» What the task asks:
Copy the items word for word from the line containing "Viewport: 918px width, 693px" through the last line of the items, leaving out the pictures.

=-=-=-=-=

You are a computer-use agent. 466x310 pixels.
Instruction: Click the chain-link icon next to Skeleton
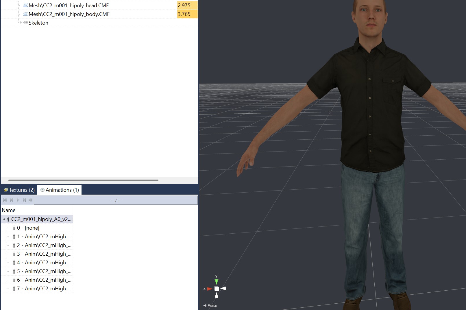coord(25,23)
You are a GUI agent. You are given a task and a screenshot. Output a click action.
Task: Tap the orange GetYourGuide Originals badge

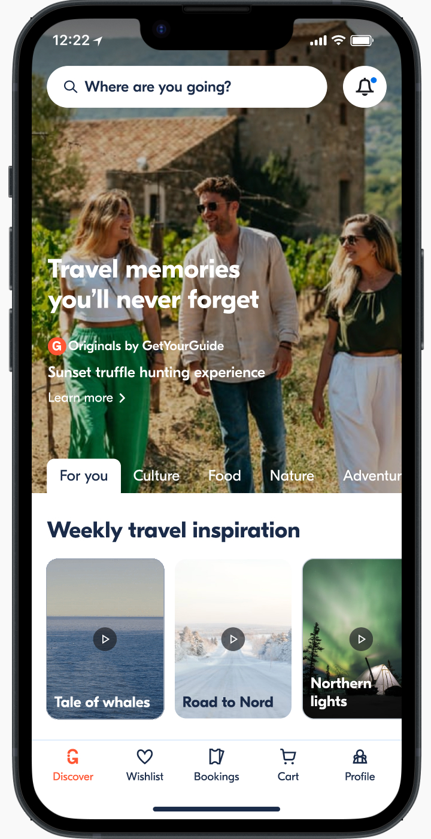(56, 346)
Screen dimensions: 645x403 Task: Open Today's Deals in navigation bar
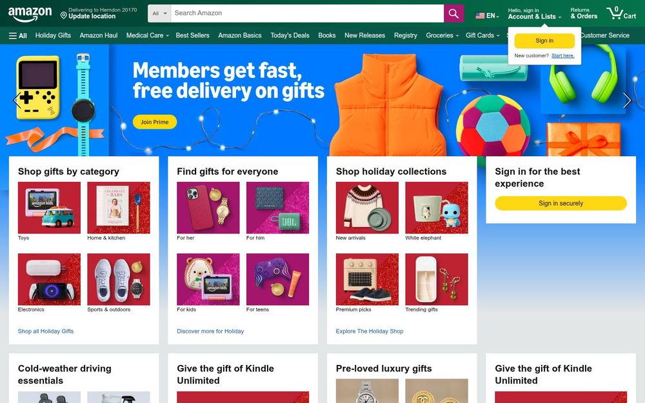[x=290, y=35]
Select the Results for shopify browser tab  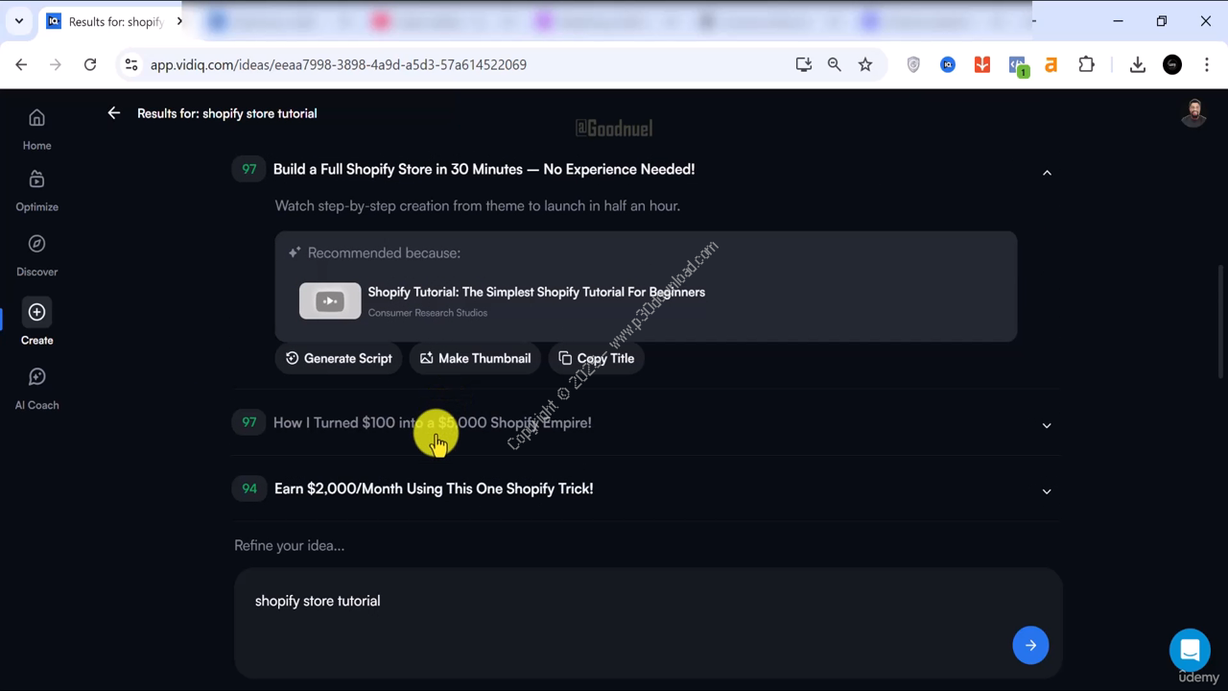(110, 21)
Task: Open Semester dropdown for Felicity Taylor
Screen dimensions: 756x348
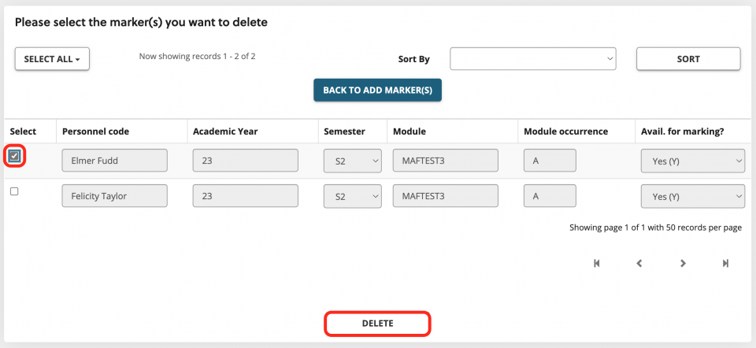Action: 353,196
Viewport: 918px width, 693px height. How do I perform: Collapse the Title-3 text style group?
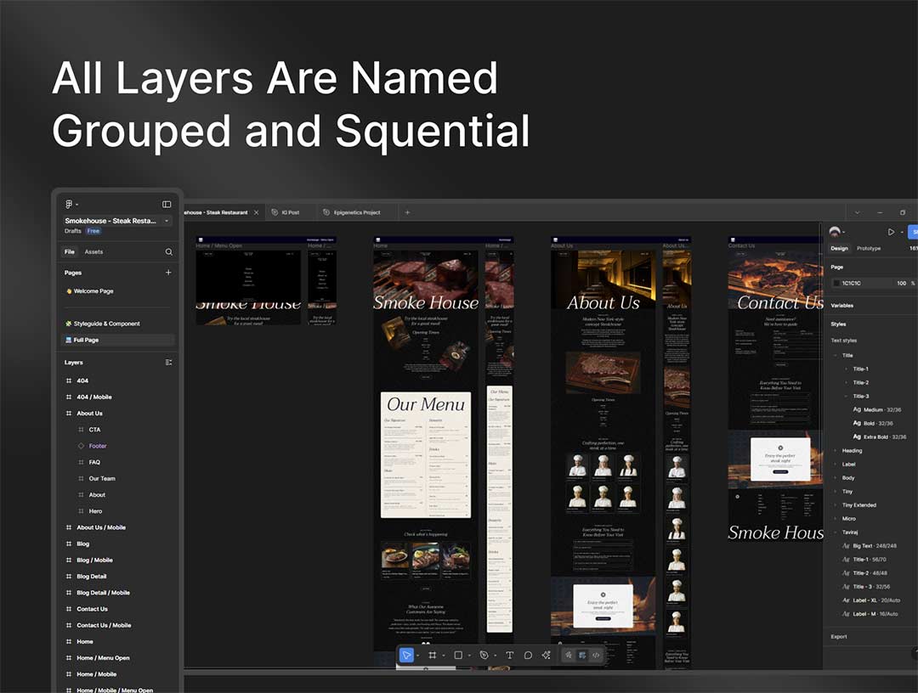click(x=846, y=396)
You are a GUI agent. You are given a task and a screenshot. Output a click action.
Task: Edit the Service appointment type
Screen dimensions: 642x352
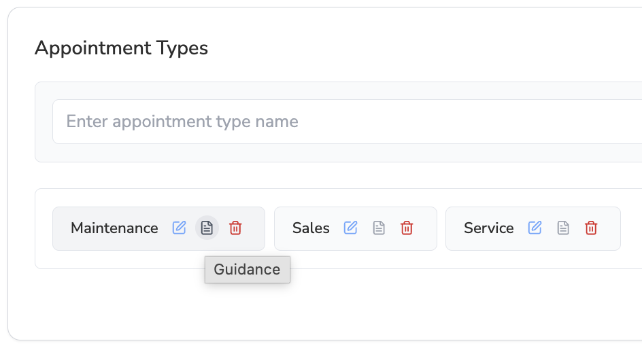[x=535, y=228]
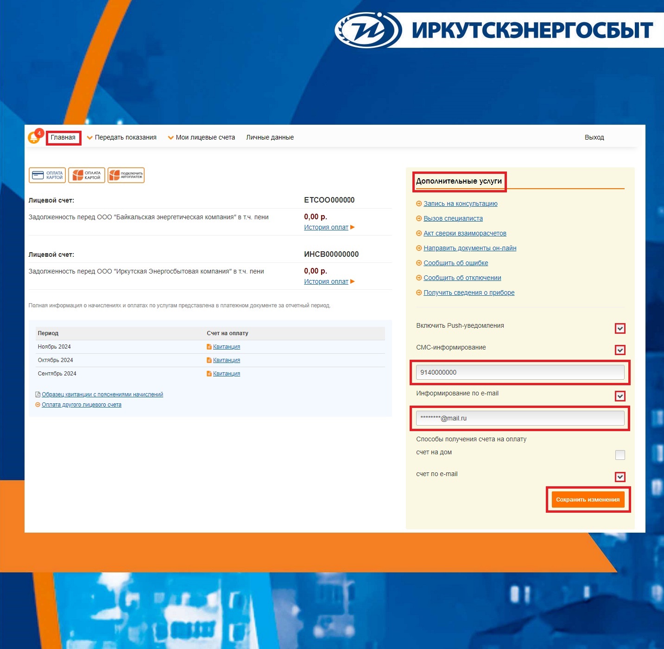Click the autopayment connect icon
The width and height of the screenshot is (664, 649).
point(126,175)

=-=-=-=-=

» Result for this exercise:
Viewport: 918px width, 693px height. How do I perform: Collapse the Title-3 text style group?
click(x=846, y=396)
You are a GUI agent. You are given a task and a screenshot. Output a click action.
Task: Edit the Service appointment type
Screen dimensions: 642x352
[x=535, y=228]
Click the autopayment connect icon
The width and height of the screenshot is (664, 649).
point(126,175)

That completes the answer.